EXERCISE PROMPT: Keeping every word the same, give again only the lines from the one with "Given: Open settings via the gear icon" through the end of the data, both included, and leave every picture out.

◆ ◆ ◆ ◆

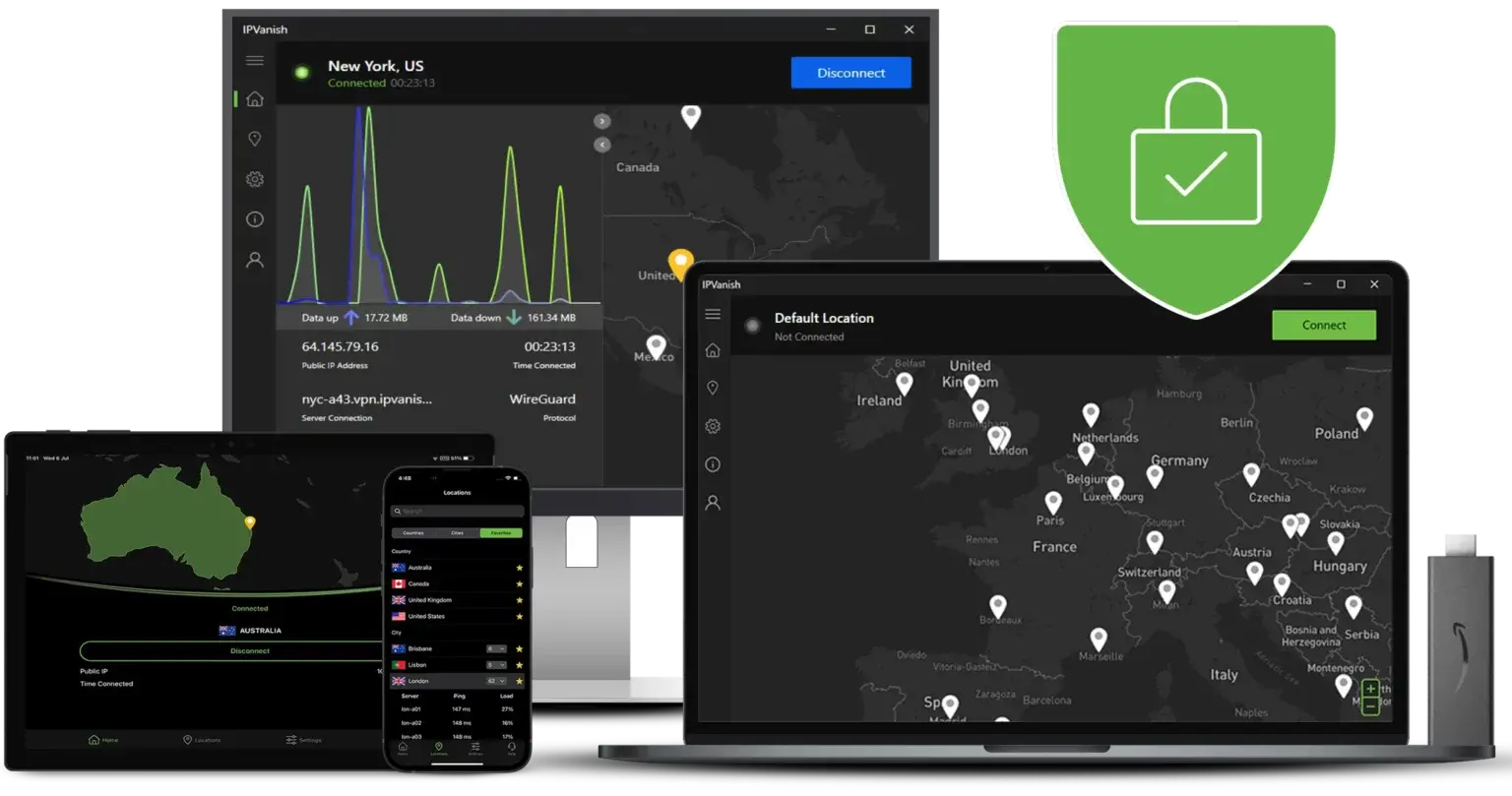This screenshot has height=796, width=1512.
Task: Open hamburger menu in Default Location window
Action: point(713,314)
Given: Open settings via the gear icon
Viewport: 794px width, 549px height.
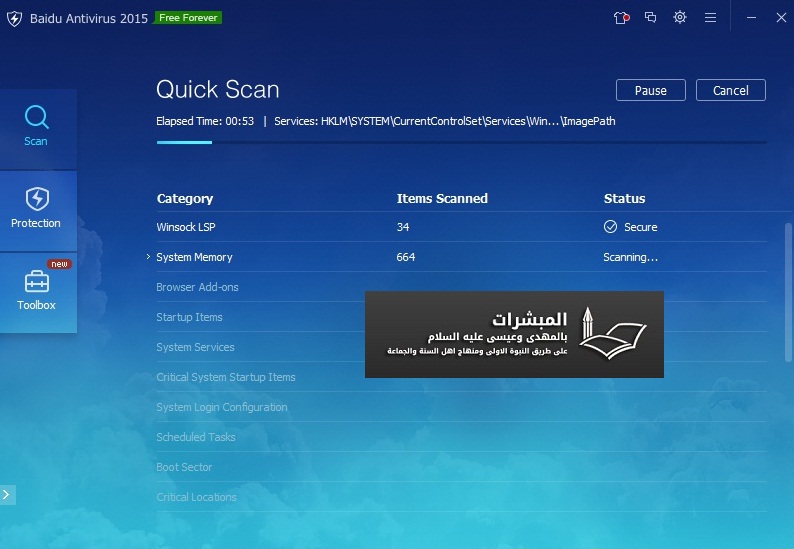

◆ ◆ ◆ ◆

EXERCISE ANSWER:
Given: Open settings via the gear icon
Viewport: 794px width, 549px height.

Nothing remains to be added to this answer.